By Steve Siebold
You won’t find as many college students heading back to class this fall. That’s because enrollment is down nationwide, and rightfully so. There are 4 million fewer students in college now than there were 10 years ago. It’s certainly easy to blame things like the pandemic and a strong labor market, but I believe what it really comes down to is students just don’t want to endure hundreds of thousands of dollars of debt, and it’s hard to blame them.
The average cost of college in the United States is $35,331 per student per year, according to the Education Data Initiative. Multiply that by four years, and you already owe $141,324 before you even get a job. Imagine the sinking feeling of being strapped with that kind of debt before you even have any income coming in. Keep in mind that’s the average and many students owe a lot more than that. On top of that add in living expenses like a car payment, mortgage or rent, food and more, and it’s no wonder we’re a nation drowning in debt and an up-and-coming generation who is skipping out on higher ed.
Many years ago, it wasn’t even a question. If you wanted a good job you had to go to college. For most kids across America, it was as logical as saying if you want to prevent cavities you have to brush your teeth and floss. Now we are living in a different time and a very different world. In fact, as recently as the last two years, confidence in the value of education has been declining, and college enrollment has fallen by more than 1 million students since spring 2020.
There’s no doubt that saying you are a college graduate holds some level of prestige and is necessary for certain occupations. If you want to be a doctor or lawyer, for example, it’s not even a question. On the heels of a recession, however, most high school grads would be better off either entering the workforce immediately and gaining practical real-world experience (which can take you much further than a college education), attending a specialty school geared specifically toward what you want to do with your life, and if college is a must, then considering a more affordable option like doing two years at a community college.
An even better option, and one that creates positive cash flow instead of draining it, is becoming an entrepreneur. There are 582 million entrepreneurs in the world today, and nearly 5.4 million new businesses were registered in 2021. It wasn’t until I became my own boss that I quickly became a millionaire and found true financial freedom. I can honestly say that as an entrepreneur, no one has ever asked me if I graduated college. The only thing your customers care about is if you can solve their problems. The more problems you solve, the more money you make.

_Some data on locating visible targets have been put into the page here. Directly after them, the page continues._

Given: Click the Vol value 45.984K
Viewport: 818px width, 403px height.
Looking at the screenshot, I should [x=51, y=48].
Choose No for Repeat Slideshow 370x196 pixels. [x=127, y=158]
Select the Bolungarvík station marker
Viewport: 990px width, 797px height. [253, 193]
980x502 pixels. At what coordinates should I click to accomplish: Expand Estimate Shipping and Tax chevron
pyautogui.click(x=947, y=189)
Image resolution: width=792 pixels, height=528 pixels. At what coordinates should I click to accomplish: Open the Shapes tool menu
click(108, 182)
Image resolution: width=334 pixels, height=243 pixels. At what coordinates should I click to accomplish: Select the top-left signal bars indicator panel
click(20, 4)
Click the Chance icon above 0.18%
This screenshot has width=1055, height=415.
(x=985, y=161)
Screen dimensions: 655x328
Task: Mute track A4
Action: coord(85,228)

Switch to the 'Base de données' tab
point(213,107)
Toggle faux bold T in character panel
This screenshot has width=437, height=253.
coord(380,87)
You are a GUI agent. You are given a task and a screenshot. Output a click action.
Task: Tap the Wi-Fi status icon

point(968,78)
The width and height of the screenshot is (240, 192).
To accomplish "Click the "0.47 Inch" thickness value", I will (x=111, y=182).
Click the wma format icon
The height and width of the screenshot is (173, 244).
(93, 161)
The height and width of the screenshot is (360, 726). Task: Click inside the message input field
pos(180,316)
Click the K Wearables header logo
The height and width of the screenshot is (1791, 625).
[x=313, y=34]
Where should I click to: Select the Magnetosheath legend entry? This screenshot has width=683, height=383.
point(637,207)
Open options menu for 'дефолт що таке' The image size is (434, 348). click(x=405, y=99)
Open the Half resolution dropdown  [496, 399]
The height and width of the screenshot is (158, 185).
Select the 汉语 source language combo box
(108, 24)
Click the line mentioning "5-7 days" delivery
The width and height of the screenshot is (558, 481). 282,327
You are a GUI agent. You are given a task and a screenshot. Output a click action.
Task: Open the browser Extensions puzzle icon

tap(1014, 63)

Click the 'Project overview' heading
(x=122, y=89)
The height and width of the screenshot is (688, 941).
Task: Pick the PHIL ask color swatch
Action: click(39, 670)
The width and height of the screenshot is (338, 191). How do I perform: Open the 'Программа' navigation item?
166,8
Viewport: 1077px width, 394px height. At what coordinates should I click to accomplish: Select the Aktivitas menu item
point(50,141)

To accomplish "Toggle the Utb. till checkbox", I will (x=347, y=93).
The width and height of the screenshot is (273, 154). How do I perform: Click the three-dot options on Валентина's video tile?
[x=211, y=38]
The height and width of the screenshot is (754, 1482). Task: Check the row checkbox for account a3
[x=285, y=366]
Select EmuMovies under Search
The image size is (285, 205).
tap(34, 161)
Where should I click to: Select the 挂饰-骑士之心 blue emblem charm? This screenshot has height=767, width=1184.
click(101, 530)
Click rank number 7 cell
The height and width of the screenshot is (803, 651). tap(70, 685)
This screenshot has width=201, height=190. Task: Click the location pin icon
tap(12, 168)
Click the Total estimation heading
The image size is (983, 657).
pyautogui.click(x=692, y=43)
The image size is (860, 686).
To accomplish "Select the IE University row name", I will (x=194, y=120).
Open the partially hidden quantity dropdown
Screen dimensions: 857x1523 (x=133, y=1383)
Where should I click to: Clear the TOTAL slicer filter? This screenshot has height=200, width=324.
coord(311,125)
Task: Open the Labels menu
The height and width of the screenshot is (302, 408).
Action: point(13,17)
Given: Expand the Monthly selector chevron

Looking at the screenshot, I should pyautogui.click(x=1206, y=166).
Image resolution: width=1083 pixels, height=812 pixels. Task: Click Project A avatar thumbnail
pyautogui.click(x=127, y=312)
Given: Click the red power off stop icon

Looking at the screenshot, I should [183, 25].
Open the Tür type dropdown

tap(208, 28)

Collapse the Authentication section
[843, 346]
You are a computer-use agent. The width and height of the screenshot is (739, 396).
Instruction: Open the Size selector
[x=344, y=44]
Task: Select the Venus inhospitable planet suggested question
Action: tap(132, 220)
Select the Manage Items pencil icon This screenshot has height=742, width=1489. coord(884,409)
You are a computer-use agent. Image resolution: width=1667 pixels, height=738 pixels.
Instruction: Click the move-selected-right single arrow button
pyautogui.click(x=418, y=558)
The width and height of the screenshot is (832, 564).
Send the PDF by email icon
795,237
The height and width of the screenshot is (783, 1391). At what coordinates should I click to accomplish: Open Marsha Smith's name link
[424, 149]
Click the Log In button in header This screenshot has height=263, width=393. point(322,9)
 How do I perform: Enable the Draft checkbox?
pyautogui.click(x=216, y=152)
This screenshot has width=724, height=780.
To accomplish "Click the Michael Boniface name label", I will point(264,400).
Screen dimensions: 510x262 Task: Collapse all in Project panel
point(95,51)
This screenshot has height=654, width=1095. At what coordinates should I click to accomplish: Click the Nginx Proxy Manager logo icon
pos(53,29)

Maybe you’re an incoming college freshman this year. Perhaps you are in your senior year of high school. Or, maybe you are the parent of a young child.
Whatever the situation, take a careful look and consider all the options. Maybe for you or your child college is the best choice.
For others though, it’s just not worth all that debt. Many kids would be better off not having to worry about that monthly payment for years to come for an overpriced piece of paper with little to no return.
Siebold is a certified financial educator and author of the book “How Money Works: Stop Being a Sucker!”